## Assignment
Using the data below, output the first line and every line after it up to and including the line containing "Refund policy (413, 1582)", exactly as written and with nothing added.

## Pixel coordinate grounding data
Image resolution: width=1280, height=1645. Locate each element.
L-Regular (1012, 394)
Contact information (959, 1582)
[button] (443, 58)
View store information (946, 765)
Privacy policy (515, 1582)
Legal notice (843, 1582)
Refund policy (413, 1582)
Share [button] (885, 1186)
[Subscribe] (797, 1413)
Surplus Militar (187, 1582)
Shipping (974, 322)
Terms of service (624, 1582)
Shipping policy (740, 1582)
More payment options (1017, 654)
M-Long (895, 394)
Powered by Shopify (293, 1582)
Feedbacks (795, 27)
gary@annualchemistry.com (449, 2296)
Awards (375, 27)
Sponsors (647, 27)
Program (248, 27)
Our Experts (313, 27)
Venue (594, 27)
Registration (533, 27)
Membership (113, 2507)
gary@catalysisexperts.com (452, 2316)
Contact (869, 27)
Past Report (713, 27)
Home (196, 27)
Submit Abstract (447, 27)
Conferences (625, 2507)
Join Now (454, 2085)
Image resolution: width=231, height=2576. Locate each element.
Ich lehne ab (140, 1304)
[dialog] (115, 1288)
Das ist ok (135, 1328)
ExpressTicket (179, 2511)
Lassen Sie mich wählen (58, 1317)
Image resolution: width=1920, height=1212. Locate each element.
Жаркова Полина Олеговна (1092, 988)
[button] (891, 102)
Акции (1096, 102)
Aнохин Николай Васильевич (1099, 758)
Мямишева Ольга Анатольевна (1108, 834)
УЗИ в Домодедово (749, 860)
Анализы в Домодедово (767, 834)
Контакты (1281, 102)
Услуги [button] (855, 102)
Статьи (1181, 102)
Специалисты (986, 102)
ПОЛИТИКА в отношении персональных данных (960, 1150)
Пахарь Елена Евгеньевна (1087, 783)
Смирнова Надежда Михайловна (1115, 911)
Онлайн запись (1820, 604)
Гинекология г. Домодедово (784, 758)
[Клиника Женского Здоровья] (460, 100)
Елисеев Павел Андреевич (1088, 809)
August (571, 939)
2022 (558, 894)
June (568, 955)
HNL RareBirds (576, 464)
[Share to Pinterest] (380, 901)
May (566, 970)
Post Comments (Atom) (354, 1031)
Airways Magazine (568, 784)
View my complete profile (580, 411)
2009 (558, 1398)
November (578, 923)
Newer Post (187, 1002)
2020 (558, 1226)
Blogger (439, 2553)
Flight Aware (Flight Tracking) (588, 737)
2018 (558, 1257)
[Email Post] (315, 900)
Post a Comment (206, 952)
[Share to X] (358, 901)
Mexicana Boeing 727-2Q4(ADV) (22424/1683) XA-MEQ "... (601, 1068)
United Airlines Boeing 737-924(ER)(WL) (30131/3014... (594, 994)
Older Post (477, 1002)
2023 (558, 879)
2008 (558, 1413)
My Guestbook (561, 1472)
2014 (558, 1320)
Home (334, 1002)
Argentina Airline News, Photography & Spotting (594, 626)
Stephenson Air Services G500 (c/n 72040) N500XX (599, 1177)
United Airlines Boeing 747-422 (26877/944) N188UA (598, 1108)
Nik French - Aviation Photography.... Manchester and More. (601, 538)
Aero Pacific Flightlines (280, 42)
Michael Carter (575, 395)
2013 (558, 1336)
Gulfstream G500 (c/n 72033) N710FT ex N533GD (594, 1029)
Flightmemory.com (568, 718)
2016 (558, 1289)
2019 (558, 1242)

## Expected output
Image resolution: width=1280, height=1645. Locate each element.
L-Regular (1012, 394)
Contact information (959, 1582)
[button] (443, 58)
View store information (946, 765)
Privacy policy (515, 1582)
Legal notice (843, 1582)
Refund policy (413, 1582)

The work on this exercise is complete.